Search engine giant takes Intel’s crown as the largest buyer and supporter of tech firms over the last three years
New data has shown that Google has overtaken Intel as the world’s most acquisitive company, buying or investing in 127 other companies in the last three years.
Research gathered by Bloomberg over the recent period found that the search engine giant overtook advertising firm WPP and previous leader Intel to take the top spot, with the others taking second and third place respectively.

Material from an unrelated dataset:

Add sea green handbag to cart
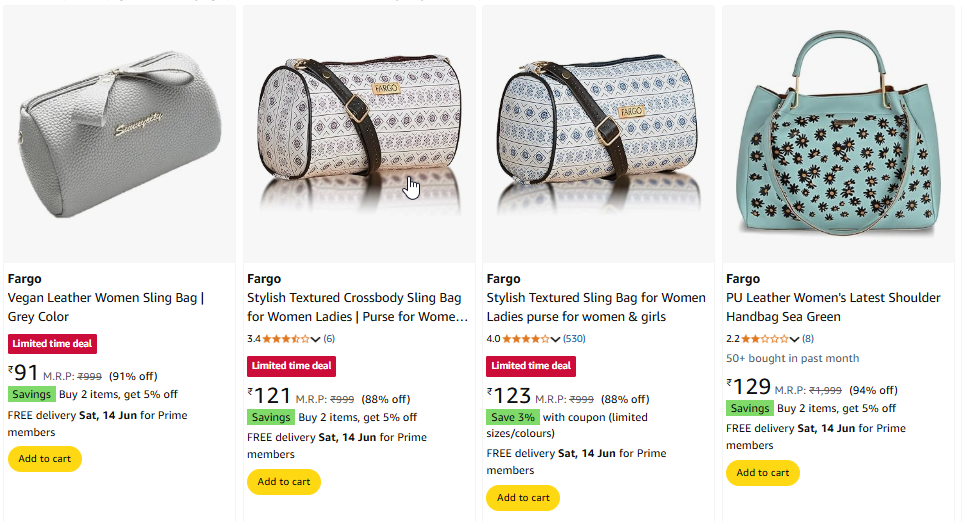[763, 473]
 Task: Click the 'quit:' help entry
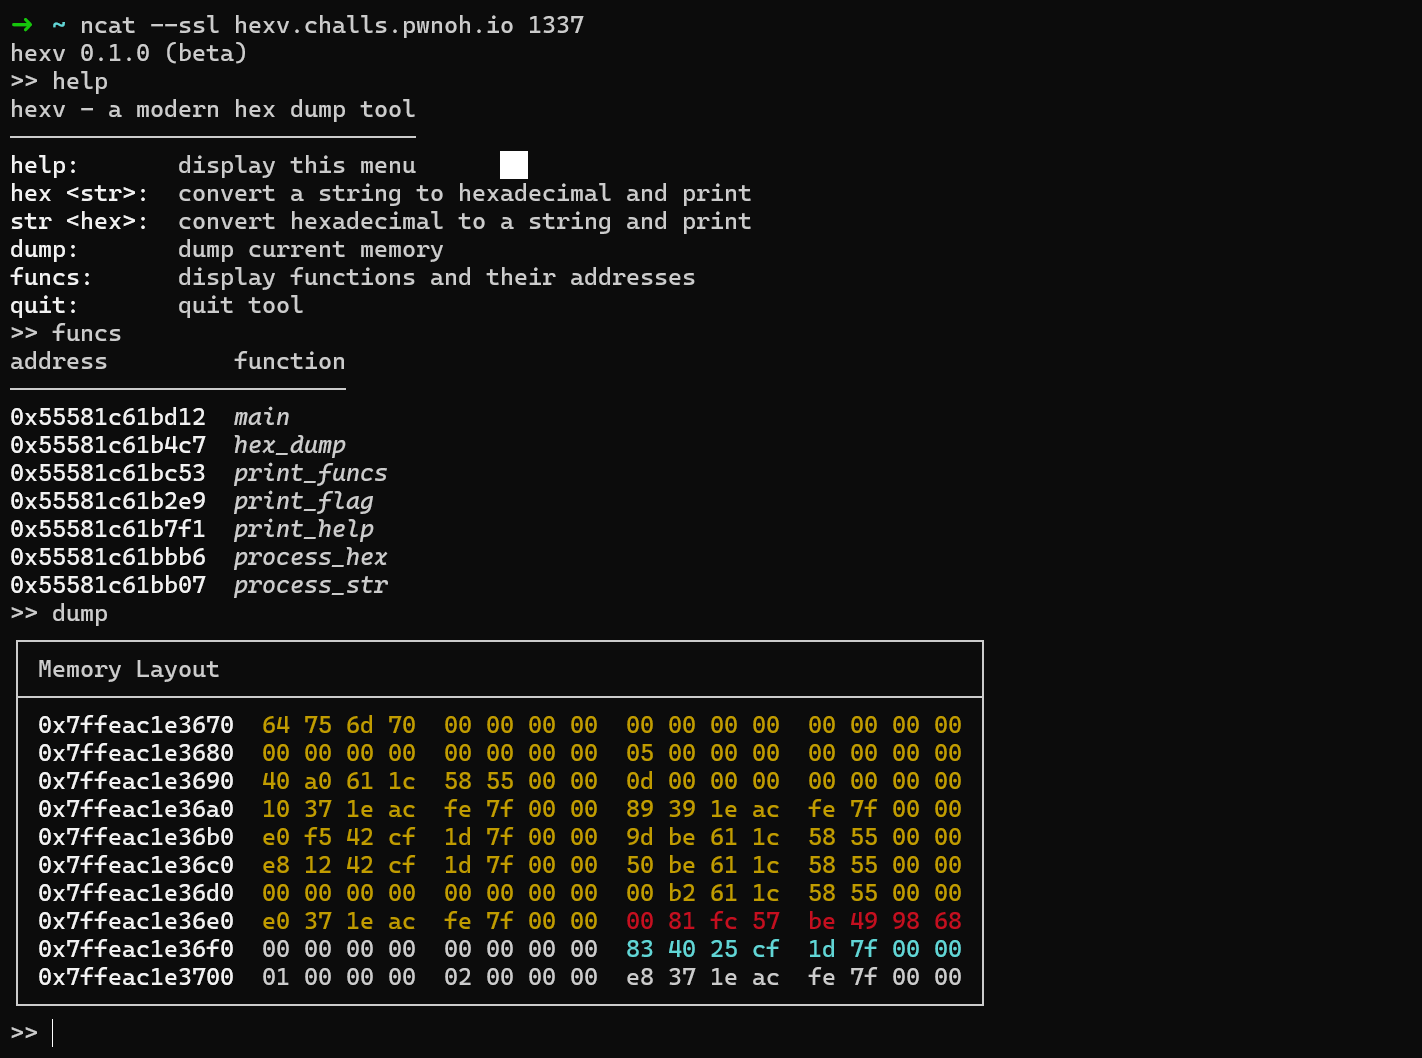[44, 305]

Google’s 127 deals included both acquisitions and investments, and resulted in a total value of $17.6 billion over the past three years. This was more than double the number of deals recorded by the company over the previous measurement period. Intel, which was the top dealmaker in the previous three-year period, was only involved in 121 deals as the company looked to lessen costs elsewhere.
Google has ramped up its acquisition processes since the appointment of Larry Page as CEO in 2011. Under his leadership, the company has used its vast cash resources, which totalled $58.7 billion (£35.4 billion) in the company’s most recent financial results, to expand and diversify its business interests.
The company has a separate investment arm, Google Ventures, which has become a major supporter of start-up businesses, notably leading a $361.2 million investment in app maker Uber Technologies last August, and a new group called Google Capital which backs later-stage companies, recently helping online questionnaire company SurveyMonkey raise about $444 million last year.
The company’s mergers and acquisitions group, led by Don Harrison since December 2012, has expanded by at least 50 percent in the past two years, a person with knowledge of the unit said.
The company has enjoyed a rather busy first month and a half of 2014, recently completing the purchase of digital-thermostat maker Nest Labs for $3.2bn (£2bn), and London-based artificial intelligence developer DeepMind Technologies for $400m (£242m).
Last month, Google also announced the sale of the Motorola handset business to Lenovo for $2.91 billion (£1.76bn), having only acquired the company in 2012. However, under the deal, it did acquire the option to buy shares equivalent to nearly six percent of the Chinese manufacturer.
In its most recent financial results, Google posted a net profit of $3.4 billion (£2bn) for its Q4 2013 compared with $2.9 billion (£1.7bn) in Q4 2012. Revenues were also up at $16.9 billion (£10.2bn) – or $9.90 (£6) per share – compared to the $14.4 billion (£8.7bn) it posted in the same year-ago quarter.